Repeat exactly the lines from the start of the entries below through the line containing "December 2024 (142, 2073)". Omit the rest.

### INFORMATION
= Beginning of Section =
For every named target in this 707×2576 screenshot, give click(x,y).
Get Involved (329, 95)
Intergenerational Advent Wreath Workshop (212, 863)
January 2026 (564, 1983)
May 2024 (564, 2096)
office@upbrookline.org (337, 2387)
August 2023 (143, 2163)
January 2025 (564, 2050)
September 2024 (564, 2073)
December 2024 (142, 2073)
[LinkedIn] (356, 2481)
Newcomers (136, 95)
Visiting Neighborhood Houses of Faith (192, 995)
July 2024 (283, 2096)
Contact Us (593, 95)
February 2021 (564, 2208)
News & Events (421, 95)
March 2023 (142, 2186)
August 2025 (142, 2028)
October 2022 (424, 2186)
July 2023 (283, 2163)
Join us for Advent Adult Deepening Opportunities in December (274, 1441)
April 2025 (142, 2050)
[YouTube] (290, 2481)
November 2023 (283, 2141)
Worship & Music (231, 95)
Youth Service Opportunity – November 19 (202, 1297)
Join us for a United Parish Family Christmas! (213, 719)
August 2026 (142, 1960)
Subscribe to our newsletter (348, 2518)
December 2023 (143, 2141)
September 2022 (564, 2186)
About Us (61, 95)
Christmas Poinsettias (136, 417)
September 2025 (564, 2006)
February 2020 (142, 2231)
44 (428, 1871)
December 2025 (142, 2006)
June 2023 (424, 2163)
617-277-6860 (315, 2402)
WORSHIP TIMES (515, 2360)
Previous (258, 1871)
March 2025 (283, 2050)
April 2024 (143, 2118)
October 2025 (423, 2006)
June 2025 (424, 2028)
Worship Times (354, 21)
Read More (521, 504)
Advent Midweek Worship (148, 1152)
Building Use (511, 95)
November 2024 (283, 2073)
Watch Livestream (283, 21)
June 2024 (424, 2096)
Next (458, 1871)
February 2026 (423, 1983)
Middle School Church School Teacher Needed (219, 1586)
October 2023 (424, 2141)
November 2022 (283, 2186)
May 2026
= End of Section =
### ANSWER BOX
For every named target in this 707×2576 screenshot, give click(x,y).
Get Involved (329, 95)
Intergenerational Advent Wreath Workshop (212, 863)
January 2026 (564, 1983)
May 2024 (564, 2096)
office@upbrookline.org (337, 2387)
August 2023 (143, 2163)
January 2025 (564, 2050)
September 2024 (564, 2073)
December 2024 (142, 2073)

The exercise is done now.